My first thought was that everyone had already done the dodgy looking floods and the animals trotting up the ramp two by two, using the fact that the alligators weren’t eating the cute ducks who proceeded them as proof that this was indeed God’s work. So that was the last thing I wanted to do, I decided to make it a story about faith. One man's faith in his God, a wife’s faith in her husband and children’s faith in their Father. What leapt out at me, as a reason to revisit the story, is how a family would react if the Dad suddenly announced he was going to build a big boat in the desert. This was my starting point because it felt real and grounded and took the story back to what I thought it was, rather than what it had become, the whole Noah’s Ark brand, animals coming in two by two was more akin to Peppa Pig than a story of God cleansing the earth of sinful mankind.

So my original pitch was that I would end on a single raindrop falling into Noah’s outstretched palm. When I wrote that first draft though, I instinctively knew that the audience would feel cheated, that they’d invested ninety minutes to watch a film about Noah and didn’t see a single animal or get a sniff of a flood. I wrote a second draft and found a way to deal with the flood and the animal conundrum without sacrificing my original vision for the film. They’re there, but they’re not what it's about. It took us a while to find the money we needed to fill the funding gap, but we got lucky by finding a U.S partner and even luckier by securing David Threlfall and Joanne Whalley as Noah and his wife.

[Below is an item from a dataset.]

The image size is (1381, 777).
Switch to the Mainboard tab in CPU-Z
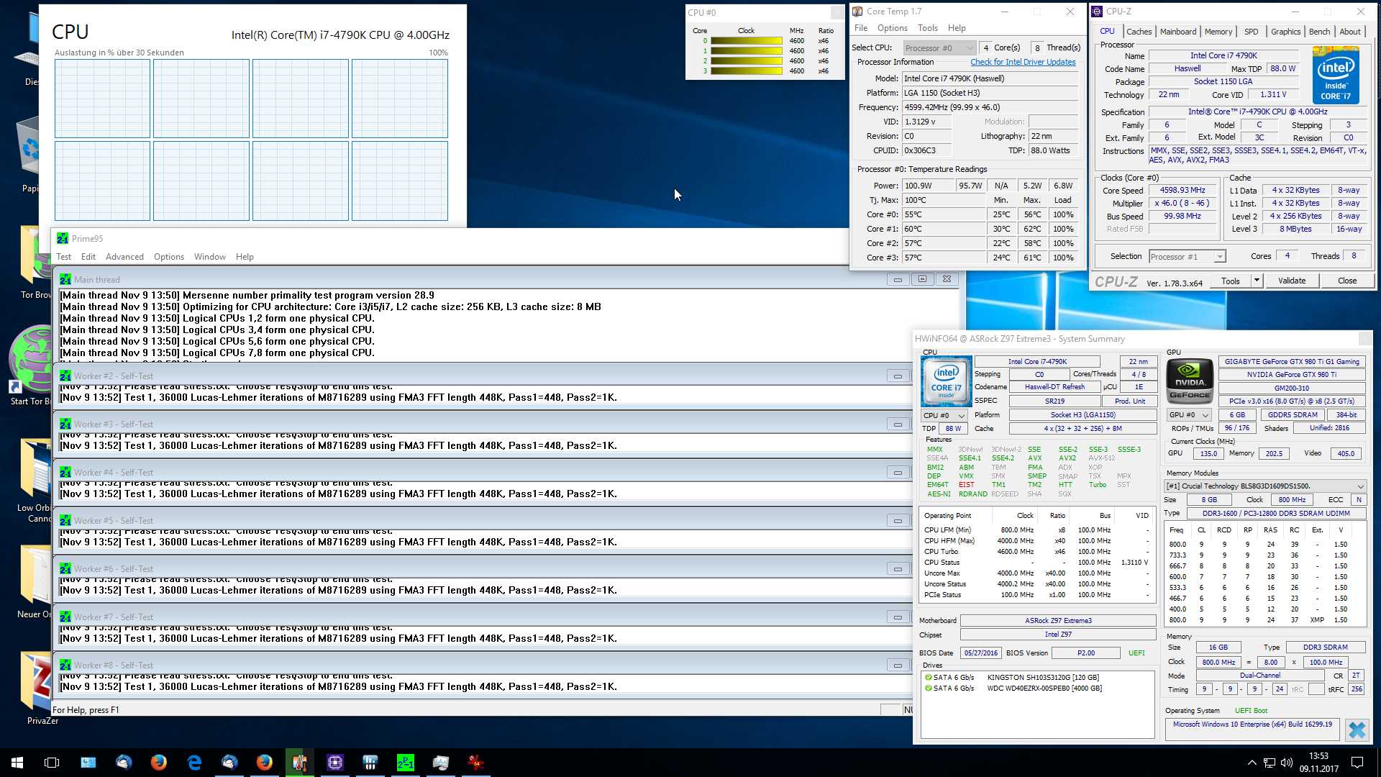tap(1178, 32)
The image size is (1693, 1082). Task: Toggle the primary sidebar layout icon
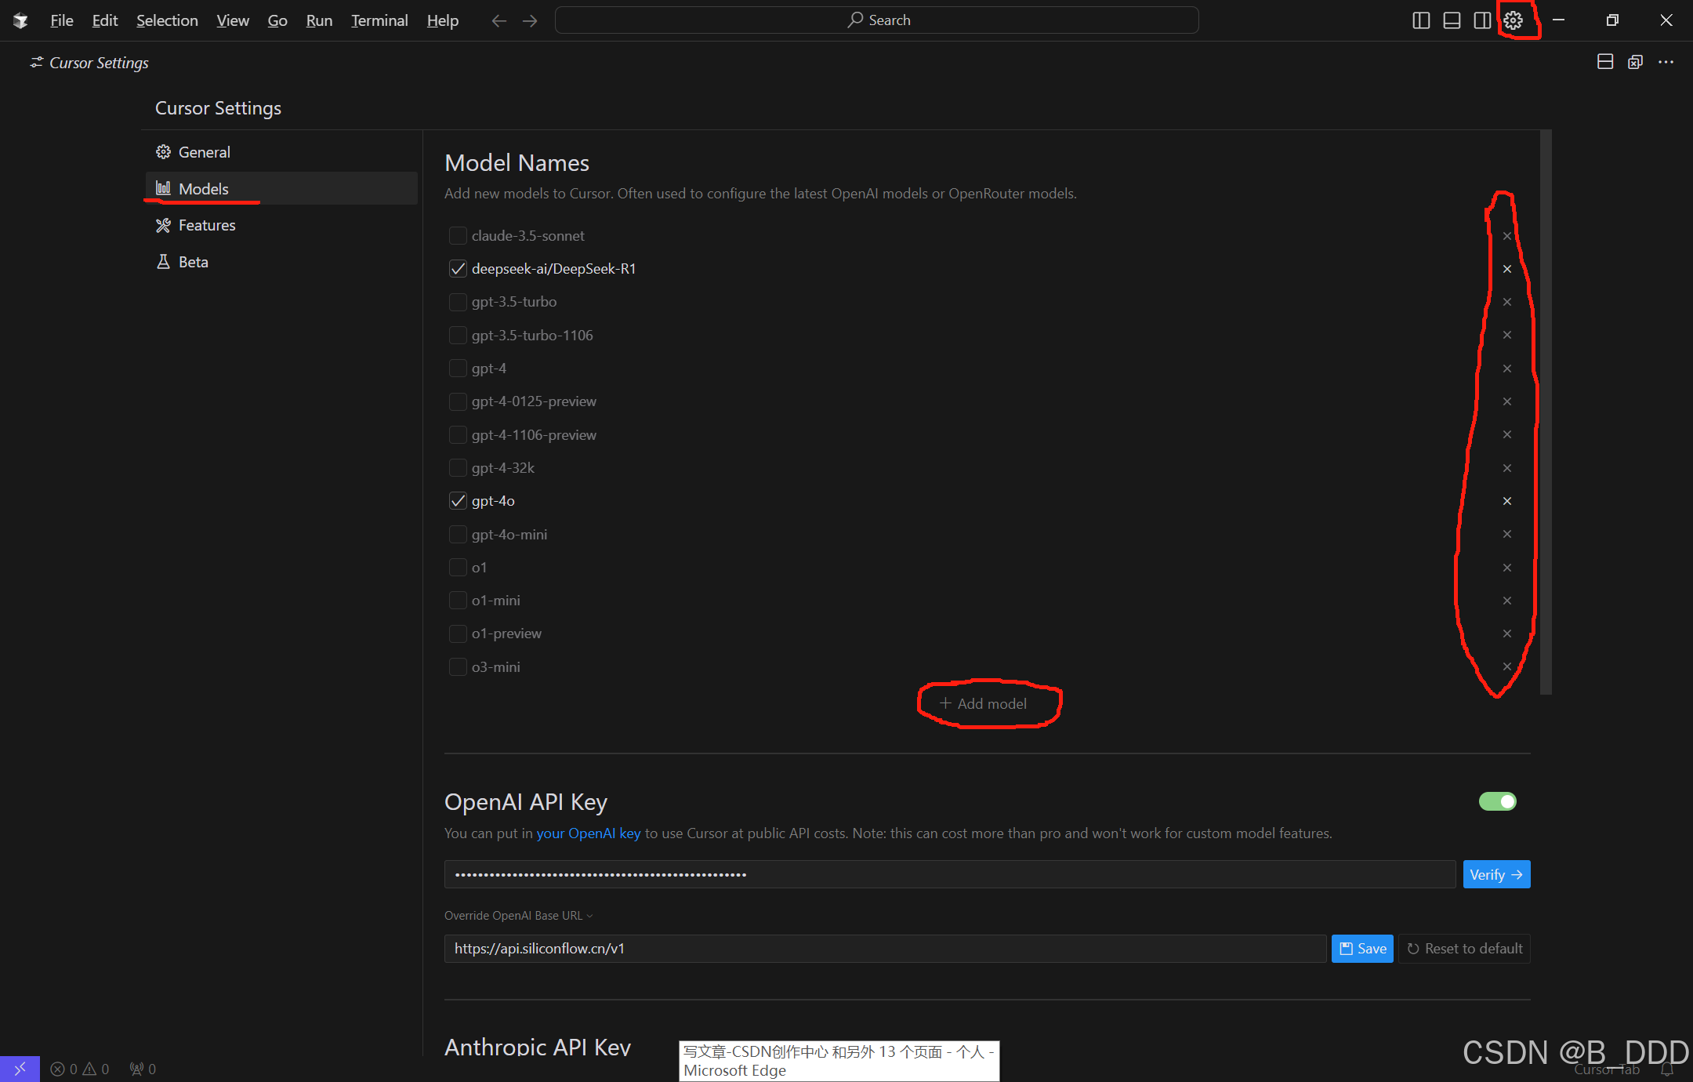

I then heard that whilst we had been delayed by funding, Aronofsky was making his own version of the story with Russell Crowe as his Noah and a reported $130 million budget. Although I knew that the two films would be different, I knew we might struggle to get noticed alongside it. We also had the same title so we knew we had to change it. Another stroke of luck saw my great mate Sarah Phelps change the title of her new series from The Ark to The Crimson Field and so we became The Ark. I didn’t watch Aronofsky’s Noah, until we had finished shooting The Ark because I didn’t want to be influenced by it in any way, but as soon as we were locked I went to see it. If I’m honest, I was pretty relieved, it wasn’t great, but more importantly it had nothing to do with the story of Noah or certainly not the story of Noah that we were telling.
I’m pretty proud of The Ark, I think we’ve made it relevant for a modern audience, reclaimed the story from the nursery walls and not a single duck walking up a ramp in sight.